Why do you think, I know we all know this, but why do you think for the audience why patient-reported outcomes is important to study prospectively for this patient population?

Laura Oswald:

Yeah, there’s a high risk for severe toxicities from cell therapies, as you know, and getting the patient perspective of what they’re experiencing in their body based on their disease and their treatment is a really nice complement to what clinicians are able to observe and when we look at the data, sometimes they differ a little bit and both are important perspectives to get. To date, there hasn’t been a lot of patient-reported outcomes, work in CAR-T therapies and CAR-T trials, so this is just kind of dipping our toe in the water and seeing what’s there. There’s a lot of exciting direction there

Kedar Kirtane:

That kind of segues nicely to Dr Jim’s study, so perhaps you could summarize it for us.

Heather Jim:

Sure.

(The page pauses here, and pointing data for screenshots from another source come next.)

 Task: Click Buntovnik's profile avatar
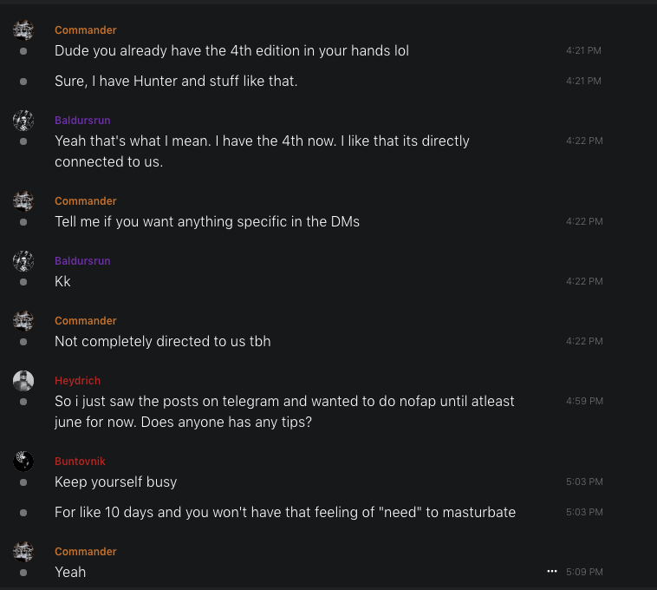click(x=23, y=461)
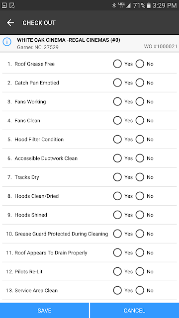The height and width of the screenshot is (318, 179).
Task: Tap the battery icon in status bar
Action: (149, 5)
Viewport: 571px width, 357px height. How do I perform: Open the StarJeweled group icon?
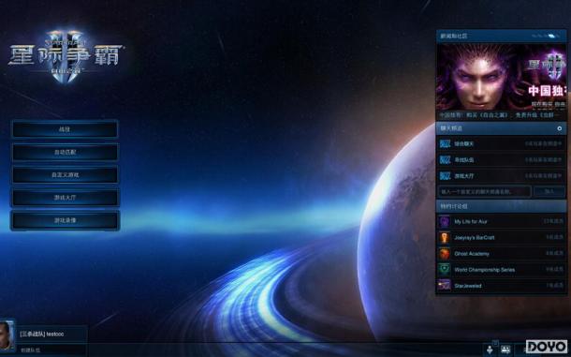(445, 286)
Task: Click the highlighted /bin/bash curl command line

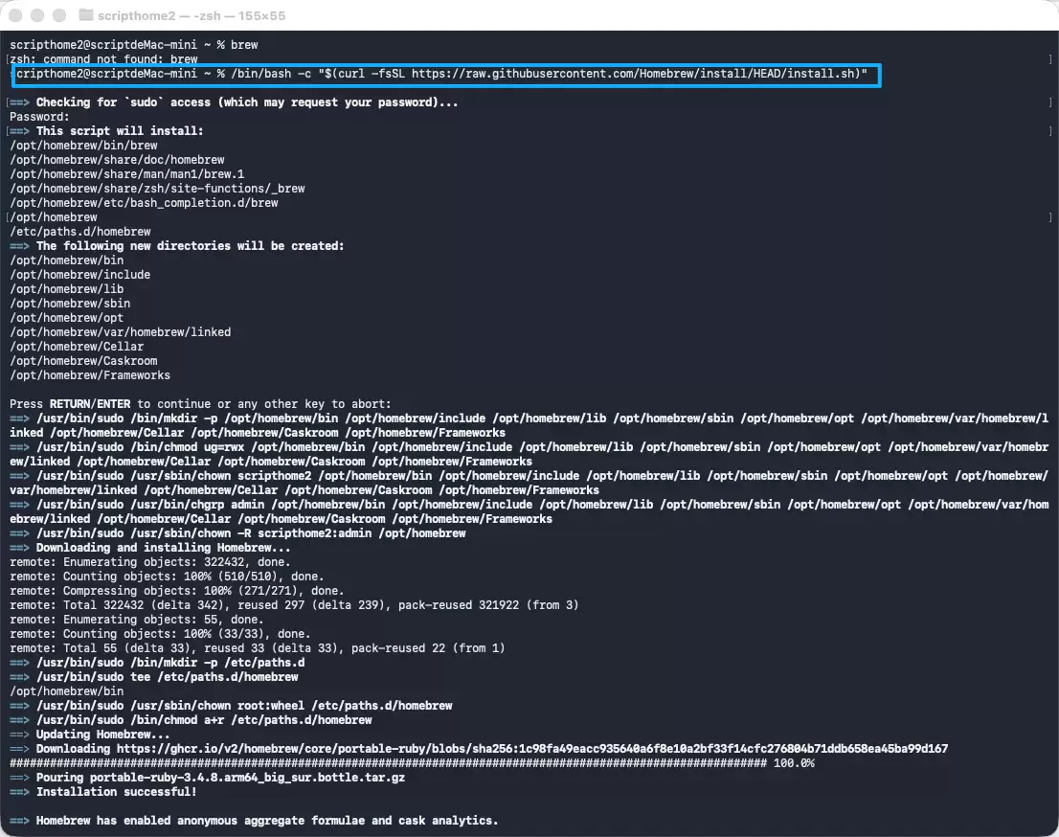Action: (446, 75)
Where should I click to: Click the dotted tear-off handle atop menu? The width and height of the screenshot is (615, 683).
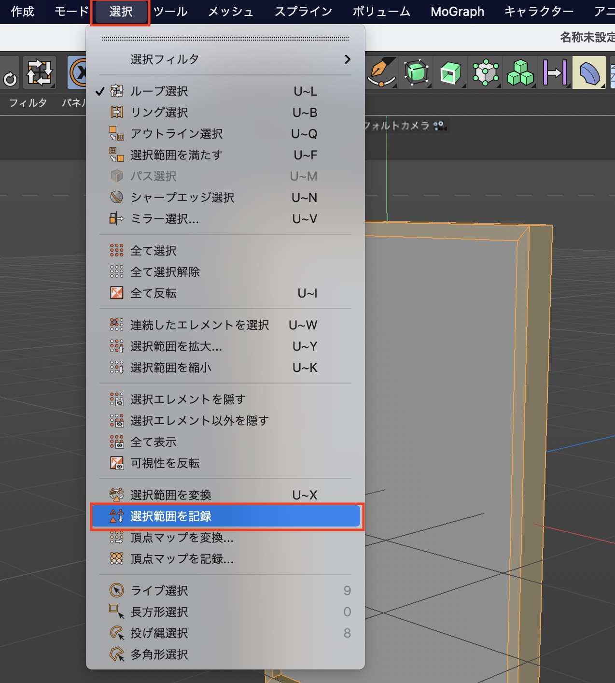pos(225,38)
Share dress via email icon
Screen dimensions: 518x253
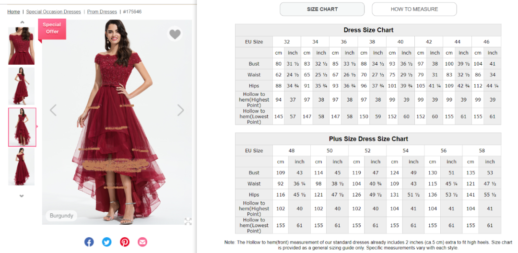tap(142, 242)
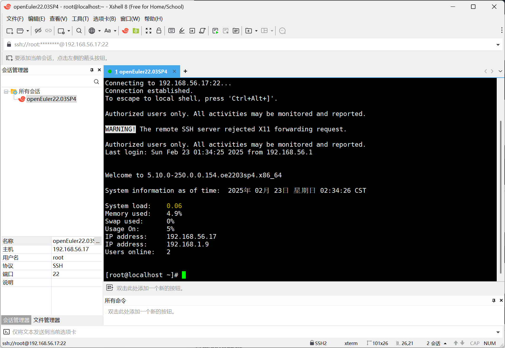505x348 pixels.
Task: Open the Find magnifier tool in toolbar
Action: (79, 31)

So we conducted, I think one of the first studies of patient-reported outcomes in CAR-T in the sense that we started in 2017, and we were asking patients about symptomatic toxicities of cytokine release syndrome and neurotoxicity. And what we found was that on average, patients had sort of moderate symptoms that kind of peaked at that level within 14 days after their treatment, and then resolved till about 90 days post, and then were pretty stable after that for mild to minimal side effects. For cognition, things were a little bit different. We asked people about their problems with memory, their problems with language, being organized and things like that, and people reported the most problems with memory and with language things, like word generation, and actually that continued to get worse over time in the year after CAR-T. However, we know that patients who’ve had cancer often have to engage in more effortful cognitive processing to achieve the same cognitive performance as people without cancer, and so it may be that as they finish their CAR-T and they start to get back to life as it was before their treatment, that they’re just noticing more of that effortful processing, so remains to be seen whether there really are objective neurocognitive deficits that people experience long term.

Kedar Kirtane:

Really interesting work. I know some of the clinicians had a question about standardizing symptoms across patients. Could you just discuss briefly the collaboration with the mathematical oncology group at Moffitt?

Heather Jim:

Yeah, sure. So, an important part of patient-reported outcomes is the fact that it’s patient’s own perception of what’s happening and patients can vary pretty widely in terms of what they perceive their symptoms are. We’ve been working with the integrative mathematical oncology program at Moffitt to actually standardize patients’ reports those symptoms to kind of their own norm so that we can more readily see when they’re reporting something that’s abnormally high for them or abnormally low or maybe improving. We think that that’ll be helpful moving forward to standardize LPRs.

Kedar Kirtane:

Yeah, I think we all hope that we can prospectively get a lot of information and it be incorporated in all these clinical trials. So thank you so much for listening.